Written problem: Edit the entries below so that each "Instruction" becomes "Command", and keep everything else the same.

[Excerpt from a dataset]
+-------+

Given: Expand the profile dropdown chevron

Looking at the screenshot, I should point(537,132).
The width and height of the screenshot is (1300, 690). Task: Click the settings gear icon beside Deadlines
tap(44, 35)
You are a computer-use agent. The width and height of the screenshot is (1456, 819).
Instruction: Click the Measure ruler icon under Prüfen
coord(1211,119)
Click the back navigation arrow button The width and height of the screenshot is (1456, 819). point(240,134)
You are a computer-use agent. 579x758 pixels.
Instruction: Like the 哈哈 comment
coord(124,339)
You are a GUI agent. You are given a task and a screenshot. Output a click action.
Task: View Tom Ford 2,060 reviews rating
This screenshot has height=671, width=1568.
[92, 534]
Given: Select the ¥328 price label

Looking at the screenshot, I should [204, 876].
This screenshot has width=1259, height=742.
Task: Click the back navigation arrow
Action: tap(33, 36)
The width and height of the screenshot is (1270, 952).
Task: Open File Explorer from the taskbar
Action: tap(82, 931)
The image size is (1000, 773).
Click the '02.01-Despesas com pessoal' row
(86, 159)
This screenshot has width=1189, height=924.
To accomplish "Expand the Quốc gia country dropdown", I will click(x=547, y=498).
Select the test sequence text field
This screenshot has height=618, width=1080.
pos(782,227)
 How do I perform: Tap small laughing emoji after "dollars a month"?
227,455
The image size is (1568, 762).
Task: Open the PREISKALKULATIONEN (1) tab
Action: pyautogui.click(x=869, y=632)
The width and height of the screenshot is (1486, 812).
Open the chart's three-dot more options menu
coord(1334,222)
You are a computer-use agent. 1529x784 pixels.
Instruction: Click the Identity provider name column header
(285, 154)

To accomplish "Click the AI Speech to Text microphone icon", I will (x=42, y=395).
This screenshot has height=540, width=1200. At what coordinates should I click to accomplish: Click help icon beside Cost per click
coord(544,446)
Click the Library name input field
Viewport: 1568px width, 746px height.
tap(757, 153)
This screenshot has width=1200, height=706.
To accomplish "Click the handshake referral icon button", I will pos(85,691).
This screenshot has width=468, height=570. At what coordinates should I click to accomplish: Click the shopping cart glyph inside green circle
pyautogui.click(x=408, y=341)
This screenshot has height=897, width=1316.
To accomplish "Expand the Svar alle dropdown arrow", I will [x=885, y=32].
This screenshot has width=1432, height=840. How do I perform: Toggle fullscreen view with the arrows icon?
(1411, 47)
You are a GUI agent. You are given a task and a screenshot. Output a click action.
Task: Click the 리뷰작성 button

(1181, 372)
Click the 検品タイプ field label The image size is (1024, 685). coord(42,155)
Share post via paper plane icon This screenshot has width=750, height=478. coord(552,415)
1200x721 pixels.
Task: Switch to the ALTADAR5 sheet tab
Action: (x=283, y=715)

+-------+

Output of the task:
Given: Expand the profile dropdown chevron

Looking at the screenshot, I should point(537,132).
The width and height of the screenshot is (1300, 690). Task: Click the settings gear icon beside Deadlines
tap(44, 35)
You are a computer-use agent. The width and height of the screenshot is (1456, 819).
Command: Click the Measure ruler icon under Prüfen
coord(1211,119)
Click the back navigation arrow button The width and height of the screenshot is (1456, 819). point(240,134)
You are a computer-use agent. 579x758 pixels.
Command: Like the 哈哈 comment
coord(124,339)
You are a GUI agent. You are given a task and a screenshot. Output a click action.
Task: View Tom Ford 2,060 reviews rating
This screenshot has height=671, width=1568.
[92, 534]
Given: Select the ¥328 price label

Looking at the screenshot, I should [204, 876].
This screenshot has width=1259, height=742.
Task: Click the back navigation arrow
Action: tap(33, 36)
The width and height of the screenshot is (1270, 952).
Task: Open File Explorer from the taskbar
Action: tap(82, 931)
The image size is (1000, 773).
Click the '02.01-Despesas com pessoal' row
(86, 159)
This screenshot has width=1189, height=924.
To accomplish "Expand the Quốc gia country dropdown", I will click(x=547, y=498).
Select the test sequence text field
This screenshot has height=618, width=1080.
pos(782,227)
 How do I perform: Tap small laughing emoji after "dollars a month"?
227,455
The image size is (1568, 762).
Task: Open the PREISKALKULATIONEN (1) tab
Action: pyautogui.click(x=869, y=632)
The width and height of the screenshot is (1486, 812).
Open the chart's three-dot more options menu
coord(1334,222)
You are a computer-use agent. 1529x784 pixels.
Command: Click the Identity provider name column header
(285, 154)

To accomplish "Click the AI Speech to Text microphone icon", I will (x=42, y=395).
This screenshot has height=540, width=1200. At what coordinates should I click to accomplish: Click help icon beside Cost per click
coord(544,446)
Click the Library name input field
Viewport: 1568px width, 746px height.
tap(757, 153)
This screenshot has width=1200, height=706.
To accomplish "Click the handshake referral icon button", I will pos(85,691).
This screenshot has width=468, height=570. At what coordinates should I click to accomplish: Click the shopping cart glyph inside green circle
pyautogui.click(x=408, y=341)
This screenshot has height=897, width=1316.
To accomplish "Expand the Svar alle dropdown arrow", I will [x=885, y=32].
This screenshot has width=1432, height=840. How do I perform: Toggle fullscreen view with the arrows icon?
(1411, 47)
You are a GUI agent. You are given a task and a screenshot. Output a click action.
Task: Click the 리뷰작성 button

(1181, 372)
Click the 検品タイプ field label The image size is (1024, 685). coord(42,155)
Share post via paper plane icon This screenshot has width=750, height=478. coord(552,415)
1200x721 pixels.
Task: Switch to the ALTADAR5 sheet tab
Action: (x=283, y=715)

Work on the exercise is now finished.